The new Annex 1 for the Manufacture of Sterile Medicinal Products – Focus: Barrier Systems

The public consultation of the first draft resulted in more than 6,000 comments and many adjustments to the content. Various organisations, such as ISPE, were asked to consolidate comments from industry into one document for the second draft publication. As co-author of this document, we were able to submit this summary in August 2021.

Among many other important chapters, barrier systems such as RABS (Restricted Access Barrier Systems) and isolators are a focal point in the new Annex 1. The prevention of particulate and microbiological contamination by barriers such as isolators are in focus. One sentence in chapter 4 stands out in particular:

4.3 Restricted Access Barrier Systems (RABS) or isolators are beneficial in assuring required conditions and minimizing microbial contamination associated with direct human interventions in the critical zone.
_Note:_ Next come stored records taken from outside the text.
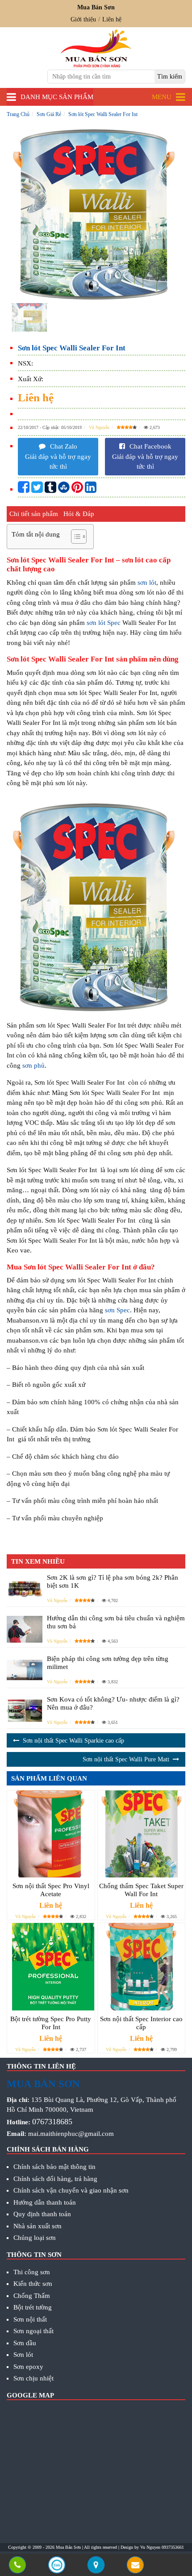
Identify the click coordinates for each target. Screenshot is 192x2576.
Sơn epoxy (28, 2366)
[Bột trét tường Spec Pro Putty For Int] (51, 1967)
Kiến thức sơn (32, 2283)
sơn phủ (33, 1065)
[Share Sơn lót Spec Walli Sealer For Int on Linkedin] (90, 489)
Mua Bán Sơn (68, 2547)
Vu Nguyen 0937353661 (162, 2547)
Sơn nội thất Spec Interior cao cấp (141, 2023)
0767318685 (52, 2121)
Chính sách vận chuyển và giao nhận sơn (71, 2190)
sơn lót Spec (104, 622)
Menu (161, 96)
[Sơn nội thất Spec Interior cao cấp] (141, 1966)
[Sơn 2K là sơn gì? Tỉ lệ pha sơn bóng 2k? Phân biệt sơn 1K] (24, 1588)
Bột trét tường (32, 2307)
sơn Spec (117, 1310)
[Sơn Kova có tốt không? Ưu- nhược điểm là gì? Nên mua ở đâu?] (24, 1710)
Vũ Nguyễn (99, 427)
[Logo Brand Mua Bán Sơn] (96, 48)
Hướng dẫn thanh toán (44, 2202)
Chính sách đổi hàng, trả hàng (55, 2178)
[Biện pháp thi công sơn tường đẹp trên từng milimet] (24, 1670)
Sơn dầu (24, 2343)
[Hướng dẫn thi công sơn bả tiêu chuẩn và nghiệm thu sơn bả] (24, 1629)
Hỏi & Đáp (78, 513)
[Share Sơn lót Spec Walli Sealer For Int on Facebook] (23, 489)
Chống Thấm (31, 2295)
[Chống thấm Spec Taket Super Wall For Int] (141, 1834)
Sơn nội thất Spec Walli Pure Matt (126, 1759)
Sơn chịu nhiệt (33, 2378)
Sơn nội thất (30, 2319)
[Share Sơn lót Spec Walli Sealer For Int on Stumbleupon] (64, 489)
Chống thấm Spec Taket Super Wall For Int (141, 1890)
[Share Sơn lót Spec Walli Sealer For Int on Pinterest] (77, 489)
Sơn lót (23, 2354)
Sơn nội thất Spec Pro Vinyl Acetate (51, 1890)
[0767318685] (17, 2565)
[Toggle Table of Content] (74, 536)
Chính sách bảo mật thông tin (54, 2166)
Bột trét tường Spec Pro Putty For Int (50, 2023)
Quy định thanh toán (42, 2214)
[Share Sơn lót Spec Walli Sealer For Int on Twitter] (37, 489)
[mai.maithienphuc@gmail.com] (135, 2565)
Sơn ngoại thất (33, 2331)
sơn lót (147, 582)
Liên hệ (111, 19)
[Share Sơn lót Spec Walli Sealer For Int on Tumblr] (50, 489)
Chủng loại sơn (34, 2237)
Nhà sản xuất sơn (37, 2226)
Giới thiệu (83, 19)
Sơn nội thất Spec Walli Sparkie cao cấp (73, 1740)
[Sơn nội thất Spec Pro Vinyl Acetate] (51, 1833)
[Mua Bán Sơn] (95, 2565)
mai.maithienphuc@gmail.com (71, 2133)
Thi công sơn (31, 2272)
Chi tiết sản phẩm (33, 513)
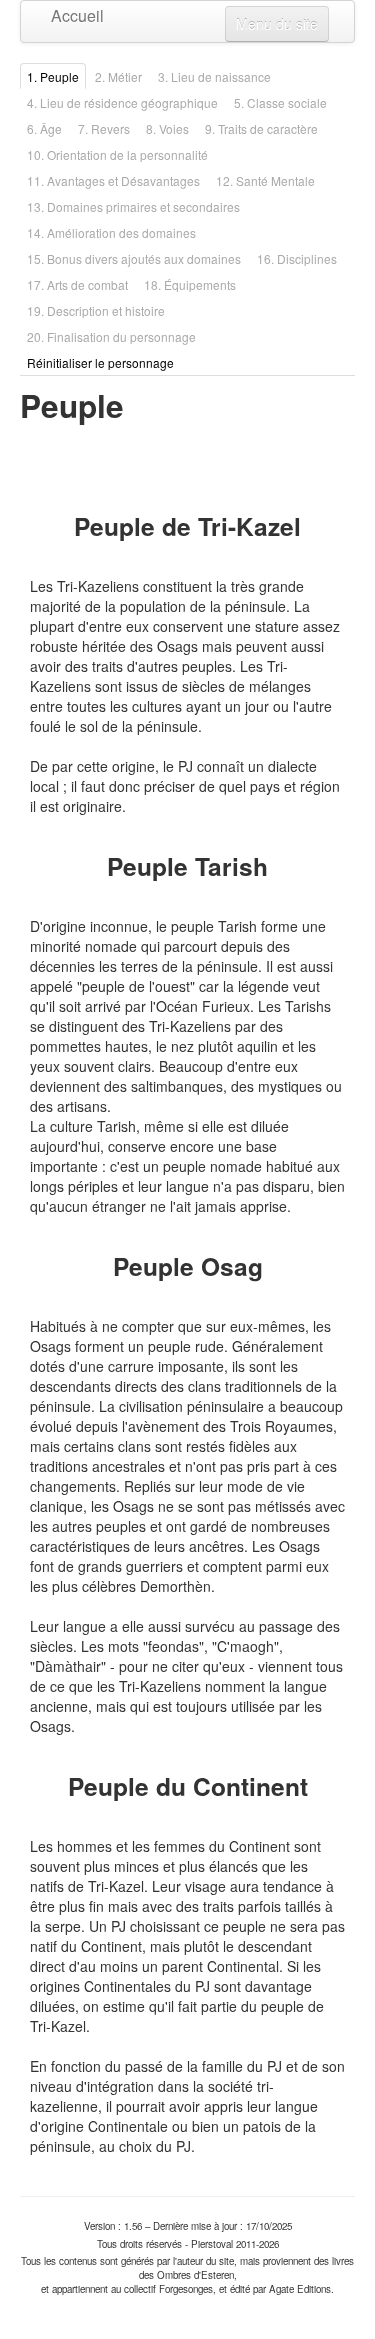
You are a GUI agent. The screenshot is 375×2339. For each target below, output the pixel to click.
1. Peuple (53, 76)
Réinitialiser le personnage (100, 362)
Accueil (65, 15)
Their use should be considered in the CCS. Any alternative approaches to the use of RABS or isolators should be justified.

Should one use a technology other than a RABS or isolator, justification is expected in the Contamination Control Strategy (CCS). This is a clear message towards barriers. On 1 and 2 February 2022, the ISPE Facility of the Future conference was held in the USA. A speaker from the FDA underlined the issue again in relation to isolators as the preferred technology, as access to critical processes is only guaranteed by a closed barrier such as an isolator. It was also mentioned that the higher investment costs pay for themselves after only a few years. Reasons for this are that the isolator can be installed in Grade C or D areas and thus airlocks, monitoring and also air treatment and air changes can be reduced, which accounts for a considerable part of the costs. Several other points also speak for the use of isolators, as surface decontamination by means of vaporised or sprayed hydrogen peroxide takes place by a validated and integrated method. Also, the airflow to the working height can be better controlled, as with an isolator the doors cannot be opened, which is possible with a RABS and the airflow can therefore no longer be maintained at critical positions.

Figure 1 Isolator with glove interventions

Another point of barrier systems are gloves (example see Fig. 1). These allow access to the barrier system, such as an isolator. Gloves and their sleeves should be checked regularly for their use and for defects such as small holes. According to the new Annex 1, these are to be tested before and after a batch/campaign with a testing device such as an automatic pressure decay test validated to a defined hole size. Before and after an intervention through the gloves into the isolator, they should additionally be visually inspected for damage by a trained person.

In the meantime, systems are already being installed that function without any use of gloves. So-called gloveless robotic systems. This technology was already addressed in the first draft of Annex 1 in 2017 and has remained in the document without changes in the further revisions.

The exact wording can be found in chapter 2 Principles:

Facility, equipment and process should be appropriately designed, qualified and/or validated and where applicable, subjected to ongoing verification according to the relevant sections of the Good Manufacturing Practices (GMP) guide. The use of appropriate technologies (e.g. Restricted Access Barriers Systems (RABS), isolators, robotic systems, rapid/alternative methods and continuous monitoring systems) should be considered to increase the protection of the product from potential extraneous sources of endotoxin/pyrogen, particulate and microbial contamination such as personnel, materials and the surrounding environment, and assist in the rapid detection of potential contaminants in the environment and the product.

For example, in sterile filling, gloveless robotised systems are used. Very good technologies have been developed there in recent years. One system worth mentioning is the RoboCell (see Fig. 2). The RoboCell was developed according to the requirements of the draft of the new Annex 1 and includes all necessary considerations to implement it. Examples to be mentioned are: First air and thus no moving parts above or near sterile components and product. No more classic sorting pots, but intelligent feeding of stoppers, plungers or caps. Fully automated line set-up and positioning of the filling needles, fully automated microbiological monitoring and many other aspects that enable gloveless operation.

Figure 2 Robocell system for sterile filling

The new Annex 1 describes and enables new technologies in sterile production and their use.